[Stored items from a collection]
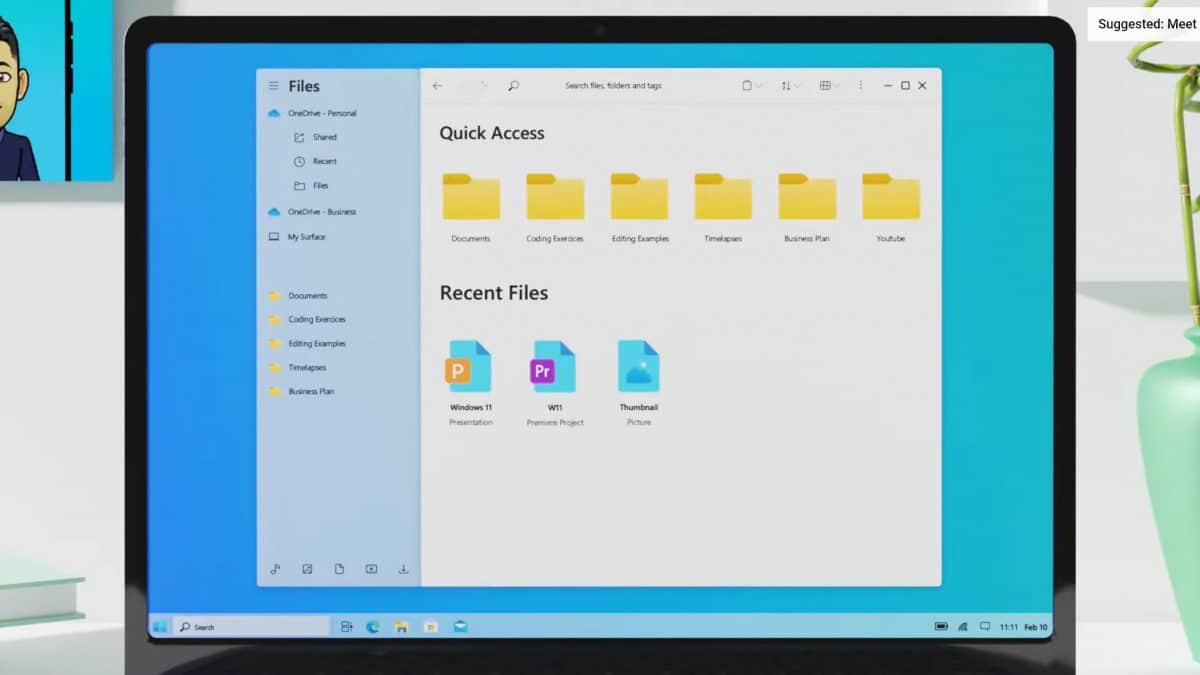Click the back navigation arrow
The image size is (1200, 675).
[x=437, y=86]
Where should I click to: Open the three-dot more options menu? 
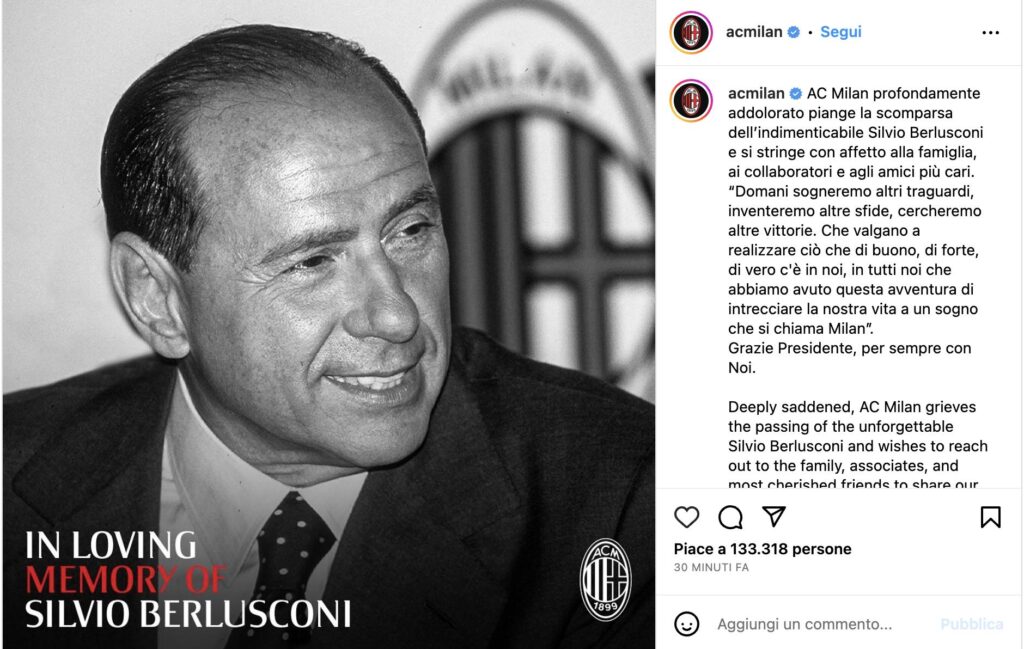click(990, 33)
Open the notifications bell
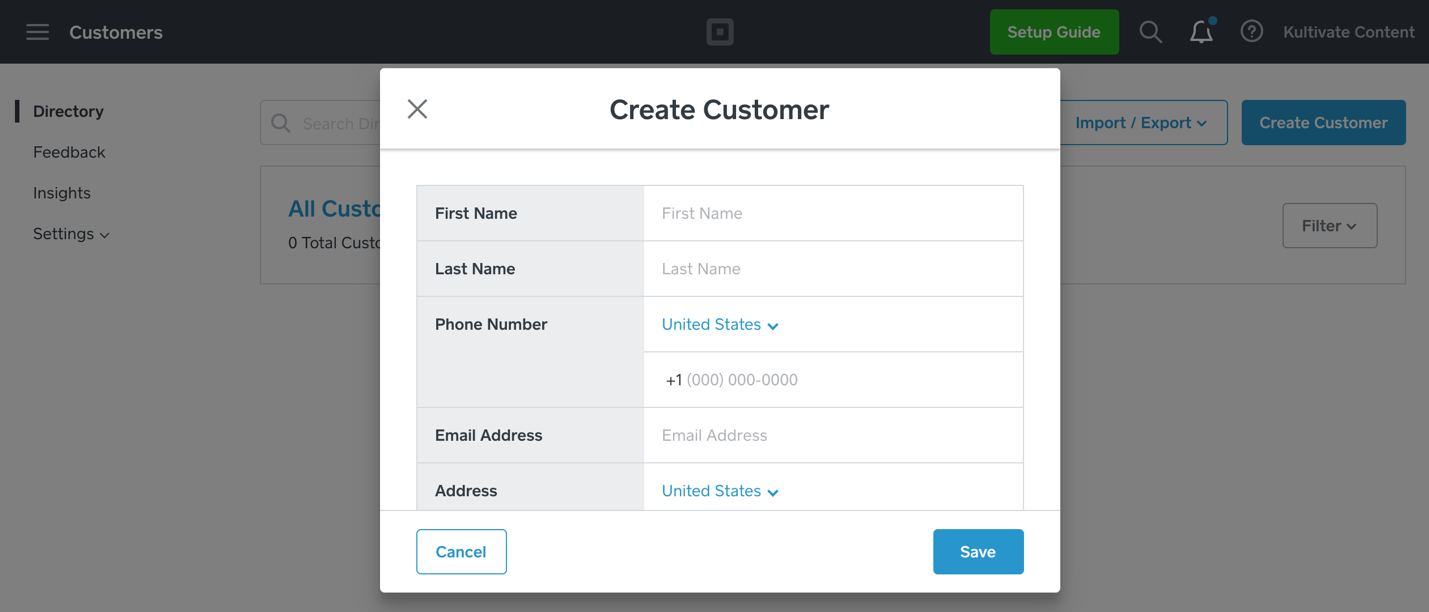 coord(1201,32)
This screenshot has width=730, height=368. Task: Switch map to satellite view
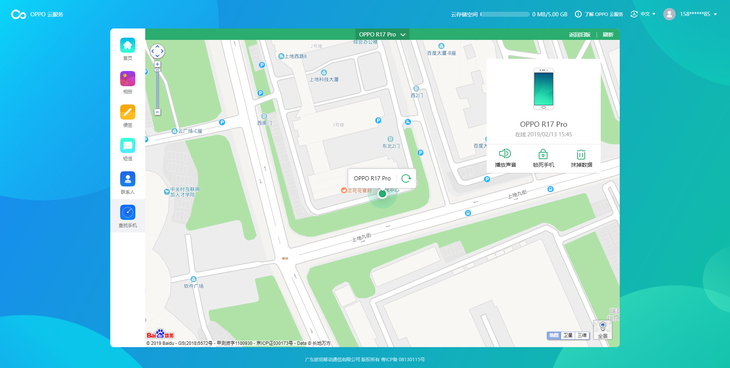pyautogui.click(x=568, y=335)
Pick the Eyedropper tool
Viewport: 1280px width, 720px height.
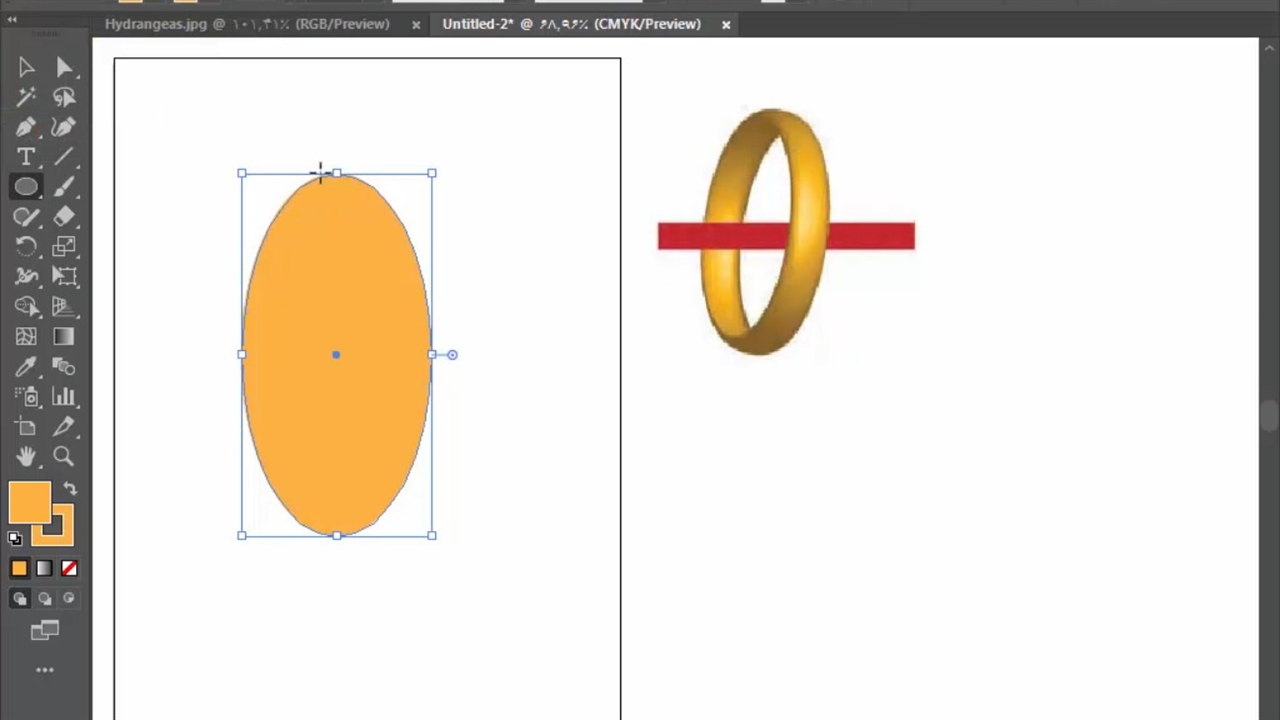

■ Work request
Reproduce exactly and only the lines from the line that contains "Pick the Eyedropper tool" to the end of the data above, both ends included. No pictures go in the copy.

■ Completed task
Pick the Eyedropper tool
Viewport: 1280px width, 720px height.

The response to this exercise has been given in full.